Voters turned out in high numbers Sunday and Monday but with little apparent enthusiasm as they elected their 62nd government in the 63 years since the end of World War II. A prevailing theme among many, regardless of whom they supported, was that Italy is in serious economic trouble and the next government may not be able to change the nation's course.

But the margin of Berlusconi's victory, in which he and his allies gained indisputable control of both houses of parliament, also suggested a stinging condemnation of the left and the outgoing center-left administration of Prime Minister Romano Prodi.

Italians watched in dismay as the more than one dozen disparate parties within the fractious Prodi government squabbled endlessly. One tiny party in the coalition eventually brought down the government after only 20 months -- three years ahead of schedule.

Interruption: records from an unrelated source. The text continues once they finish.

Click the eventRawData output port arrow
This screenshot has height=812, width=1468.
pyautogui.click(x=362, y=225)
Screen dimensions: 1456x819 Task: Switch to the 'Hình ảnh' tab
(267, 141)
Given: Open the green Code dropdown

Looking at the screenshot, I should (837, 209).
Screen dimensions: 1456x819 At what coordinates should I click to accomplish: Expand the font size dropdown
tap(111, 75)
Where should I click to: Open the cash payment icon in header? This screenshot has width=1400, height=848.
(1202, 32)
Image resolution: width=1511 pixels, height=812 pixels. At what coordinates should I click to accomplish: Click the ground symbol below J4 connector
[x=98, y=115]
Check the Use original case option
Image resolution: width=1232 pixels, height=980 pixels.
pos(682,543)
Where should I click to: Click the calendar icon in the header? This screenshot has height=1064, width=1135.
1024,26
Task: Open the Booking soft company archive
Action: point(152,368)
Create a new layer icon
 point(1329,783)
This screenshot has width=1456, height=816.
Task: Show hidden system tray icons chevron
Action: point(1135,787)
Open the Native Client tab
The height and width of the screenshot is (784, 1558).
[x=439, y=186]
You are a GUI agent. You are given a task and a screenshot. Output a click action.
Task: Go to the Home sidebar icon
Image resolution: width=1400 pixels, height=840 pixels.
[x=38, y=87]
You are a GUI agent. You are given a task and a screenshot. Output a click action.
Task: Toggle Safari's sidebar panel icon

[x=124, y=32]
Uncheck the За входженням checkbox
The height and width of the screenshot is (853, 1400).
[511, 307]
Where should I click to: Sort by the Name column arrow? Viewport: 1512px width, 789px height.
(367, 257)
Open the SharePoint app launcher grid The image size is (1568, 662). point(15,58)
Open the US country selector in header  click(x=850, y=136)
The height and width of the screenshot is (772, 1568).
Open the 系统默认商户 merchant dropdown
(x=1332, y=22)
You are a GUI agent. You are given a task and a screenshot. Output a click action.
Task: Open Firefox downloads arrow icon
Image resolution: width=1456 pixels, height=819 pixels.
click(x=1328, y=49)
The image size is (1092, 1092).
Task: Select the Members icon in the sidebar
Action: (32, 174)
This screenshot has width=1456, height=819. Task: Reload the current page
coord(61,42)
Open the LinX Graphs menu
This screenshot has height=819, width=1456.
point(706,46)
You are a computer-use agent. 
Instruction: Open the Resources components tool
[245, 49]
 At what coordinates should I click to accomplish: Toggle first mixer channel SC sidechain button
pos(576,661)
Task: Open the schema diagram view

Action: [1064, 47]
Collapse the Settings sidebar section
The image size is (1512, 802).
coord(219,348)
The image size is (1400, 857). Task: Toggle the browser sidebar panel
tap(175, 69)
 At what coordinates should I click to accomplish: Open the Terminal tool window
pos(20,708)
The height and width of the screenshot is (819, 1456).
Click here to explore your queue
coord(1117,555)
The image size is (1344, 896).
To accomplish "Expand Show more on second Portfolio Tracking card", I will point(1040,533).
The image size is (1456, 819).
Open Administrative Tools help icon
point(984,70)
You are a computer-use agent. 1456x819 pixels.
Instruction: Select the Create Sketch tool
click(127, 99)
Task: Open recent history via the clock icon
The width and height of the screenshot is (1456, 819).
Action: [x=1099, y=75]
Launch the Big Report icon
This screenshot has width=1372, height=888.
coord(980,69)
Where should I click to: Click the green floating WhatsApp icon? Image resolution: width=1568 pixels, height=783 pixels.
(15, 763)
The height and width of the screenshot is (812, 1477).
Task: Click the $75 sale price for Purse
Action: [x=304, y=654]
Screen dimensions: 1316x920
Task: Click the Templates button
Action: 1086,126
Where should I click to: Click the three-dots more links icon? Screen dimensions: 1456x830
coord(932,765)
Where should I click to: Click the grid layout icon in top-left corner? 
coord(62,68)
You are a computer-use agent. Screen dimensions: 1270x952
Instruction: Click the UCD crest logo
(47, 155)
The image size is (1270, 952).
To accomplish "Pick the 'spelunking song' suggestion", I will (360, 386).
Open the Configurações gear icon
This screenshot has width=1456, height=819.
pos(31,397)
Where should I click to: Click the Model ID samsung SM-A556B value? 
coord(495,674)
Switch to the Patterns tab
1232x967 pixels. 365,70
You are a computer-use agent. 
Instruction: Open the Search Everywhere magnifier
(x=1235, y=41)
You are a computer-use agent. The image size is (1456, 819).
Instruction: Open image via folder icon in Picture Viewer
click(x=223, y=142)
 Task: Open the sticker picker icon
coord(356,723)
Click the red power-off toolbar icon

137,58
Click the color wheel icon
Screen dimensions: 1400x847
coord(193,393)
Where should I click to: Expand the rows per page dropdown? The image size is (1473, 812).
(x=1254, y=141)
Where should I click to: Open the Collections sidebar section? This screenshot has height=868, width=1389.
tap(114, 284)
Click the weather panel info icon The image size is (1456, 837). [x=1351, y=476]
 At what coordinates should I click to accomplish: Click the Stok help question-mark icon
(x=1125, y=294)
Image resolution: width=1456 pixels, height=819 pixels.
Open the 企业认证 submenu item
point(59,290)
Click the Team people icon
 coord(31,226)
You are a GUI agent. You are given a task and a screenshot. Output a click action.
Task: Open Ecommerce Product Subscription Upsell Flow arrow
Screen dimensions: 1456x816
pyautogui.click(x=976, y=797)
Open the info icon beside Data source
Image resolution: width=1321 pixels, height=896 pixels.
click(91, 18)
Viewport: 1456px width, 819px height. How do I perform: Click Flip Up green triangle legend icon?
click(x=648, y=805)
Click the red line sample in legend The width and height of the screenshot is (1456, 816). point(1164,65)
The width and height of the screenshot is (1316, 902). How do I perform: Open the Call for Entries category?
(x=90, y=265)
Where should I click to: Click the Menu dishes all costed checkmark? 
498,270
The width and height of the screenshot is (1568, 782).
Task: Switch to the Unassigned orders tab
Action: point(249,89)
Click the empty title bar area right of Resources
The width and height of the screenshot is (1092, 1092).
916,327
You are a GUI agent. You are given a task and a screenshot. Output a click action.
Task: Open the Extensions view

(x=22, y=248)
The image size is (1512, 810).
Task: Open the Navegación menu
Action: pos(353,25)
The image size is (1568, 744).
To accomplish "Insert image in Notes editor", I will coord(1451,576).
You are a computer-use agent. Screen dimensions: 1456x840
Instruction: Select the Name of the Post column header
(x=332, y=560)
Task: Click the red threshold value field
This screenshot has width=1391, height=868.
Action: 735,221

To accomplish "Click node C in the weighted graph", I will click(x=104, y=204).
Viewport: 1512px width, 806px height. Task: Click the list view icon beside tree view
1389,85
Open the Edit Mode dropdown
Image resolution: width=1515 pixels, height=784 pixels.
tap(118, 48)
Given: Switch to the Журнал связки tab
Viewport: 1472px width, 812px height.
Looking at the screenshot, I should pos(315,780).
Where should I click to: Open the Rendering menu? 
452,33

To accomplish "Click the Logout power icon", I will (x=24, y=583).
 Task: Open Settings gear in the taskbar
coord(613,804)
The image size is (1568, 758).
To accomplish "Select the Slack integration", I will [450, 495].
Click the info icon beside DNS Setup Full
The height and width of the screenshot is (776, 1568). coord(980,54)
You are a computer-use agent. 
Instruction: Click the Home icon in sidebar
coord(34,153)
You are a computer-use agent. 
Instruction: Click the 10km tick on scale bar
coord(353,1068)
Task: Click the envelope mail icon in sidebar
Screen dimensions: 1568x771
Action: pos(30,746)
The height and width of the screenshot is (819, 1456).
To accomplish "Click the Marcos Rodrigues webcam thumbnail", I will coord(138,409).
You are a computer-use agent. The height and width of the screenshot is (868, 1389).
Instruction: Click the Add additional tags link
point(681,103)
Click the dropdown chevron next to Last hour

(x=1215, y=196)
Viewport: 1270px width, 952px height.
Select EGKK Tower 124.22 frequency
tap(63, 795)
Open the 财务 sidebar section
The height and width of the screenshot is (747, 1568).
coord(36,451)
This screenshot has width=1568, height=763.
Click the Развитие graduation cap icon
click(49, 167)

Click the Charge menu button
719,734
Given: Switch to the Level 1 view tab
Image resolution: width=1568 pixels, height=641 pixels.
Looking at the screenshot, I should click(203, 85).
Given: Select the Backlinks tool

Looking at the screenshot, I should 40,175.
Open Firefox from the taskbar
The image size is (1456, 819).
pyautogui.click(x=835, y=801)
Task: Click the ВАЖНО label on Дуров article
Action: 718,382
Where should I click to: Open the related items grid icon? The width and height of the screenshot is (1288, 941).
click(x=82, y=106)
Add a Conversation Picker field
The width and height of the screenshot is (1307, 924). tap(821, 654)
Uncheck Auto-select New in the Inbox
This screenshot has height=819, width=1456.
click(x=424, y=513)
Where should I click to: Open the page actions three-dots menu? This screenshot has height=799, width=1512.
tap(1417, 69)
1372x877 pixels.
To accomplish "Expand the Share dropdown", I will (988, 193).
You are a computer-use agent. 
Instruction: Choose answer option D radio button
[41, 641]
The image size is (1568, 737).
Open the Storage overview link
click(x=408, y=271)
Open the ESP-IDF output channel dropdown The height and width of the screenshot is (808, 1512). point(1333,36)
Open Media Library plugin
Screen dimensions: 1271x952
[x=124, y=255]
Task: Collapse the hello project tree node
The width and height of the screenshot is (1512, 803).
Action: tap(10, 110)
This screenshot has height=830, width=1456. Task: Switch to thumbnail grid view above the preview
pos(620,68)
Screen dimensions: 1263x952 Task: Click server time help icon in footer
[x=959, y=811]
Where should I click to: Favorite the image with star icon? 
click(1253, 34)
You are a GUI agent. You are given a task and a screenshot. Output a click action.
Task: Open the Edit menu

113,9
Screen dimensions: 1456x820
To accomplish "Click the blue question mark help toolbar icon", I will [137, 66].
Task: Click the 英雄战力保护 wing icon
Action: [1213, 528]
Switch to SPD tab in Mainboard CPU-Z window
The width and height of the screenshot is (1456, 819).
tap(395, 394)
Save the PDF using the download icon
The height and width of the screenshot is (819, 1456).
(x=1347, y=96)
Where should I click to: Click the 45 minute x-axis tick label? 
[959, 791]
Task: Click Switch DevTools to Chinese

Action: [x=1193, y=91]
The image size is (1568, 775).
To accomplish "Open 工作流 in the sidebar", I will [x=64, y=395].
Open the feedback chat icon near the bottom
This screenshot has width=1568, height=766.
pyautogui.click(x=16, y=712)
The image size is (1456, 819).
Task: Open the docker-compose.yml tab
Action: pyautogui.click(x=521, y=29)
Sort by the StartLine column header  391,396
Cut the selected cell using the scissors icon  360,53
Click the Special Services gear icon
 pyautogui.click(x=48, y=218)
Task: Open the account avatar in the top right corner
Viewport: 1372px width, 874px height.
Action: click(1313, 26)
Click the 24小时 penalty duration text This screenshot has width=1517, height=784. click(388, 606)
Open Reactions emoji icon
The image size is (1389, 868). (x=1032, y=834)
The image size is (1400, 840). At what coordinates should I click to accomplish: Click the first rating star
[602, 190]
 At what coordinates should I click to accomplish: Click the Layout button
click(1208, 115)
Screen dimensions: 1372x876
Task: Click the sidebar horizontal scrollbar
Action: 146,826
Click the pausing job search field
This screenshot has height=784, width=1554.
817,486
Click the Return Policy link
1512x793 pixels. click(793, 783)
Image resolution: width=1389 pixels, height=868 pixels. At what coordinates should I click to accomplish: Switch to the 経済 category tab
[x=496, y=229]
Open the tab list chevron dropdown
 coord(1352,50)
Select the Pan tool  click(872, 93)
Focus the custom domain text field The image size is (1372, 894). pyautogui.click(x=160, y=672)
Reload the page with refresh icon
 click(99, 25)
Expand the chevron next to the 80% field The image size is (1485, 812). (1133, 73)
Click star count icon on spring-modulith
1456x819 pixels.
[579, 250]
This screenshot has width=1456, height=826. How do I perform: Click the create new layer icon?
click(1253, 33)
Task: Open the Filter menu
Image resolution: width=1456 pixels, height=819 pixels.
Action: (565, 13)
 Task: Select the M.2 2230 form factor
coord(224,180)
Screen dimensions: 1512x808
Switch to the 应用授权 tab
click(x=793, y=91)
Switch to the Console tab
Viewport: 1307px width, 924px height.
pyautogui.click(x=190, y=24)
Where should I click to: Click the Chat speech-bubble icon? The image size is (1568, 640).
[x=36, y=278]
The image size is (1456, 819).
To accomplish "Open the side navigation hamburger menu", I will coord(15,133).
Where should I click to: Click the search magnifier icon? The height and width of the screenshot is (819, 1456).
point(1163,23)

The dissatisfaction with the left was apparently sufficient to obscure memories of the foibles of the Berlusconi reign, 2001-2006, an administration plagued with corruption allegations and at least partly responsible for much of Italy's current economic decline. Berlusconi has been repeatedly prosecuted on corruption charges, which he has fended off thus far.

"Italians want change, and the left did not produce it," said political analyst Franco Pavoncello, president of Rome's John Cabot University. "It is not a matter of you like [Berlusconi] or not, but that he put together a coalition that voters wanted to support. Italy is a very conservative country that tends to vote for the right."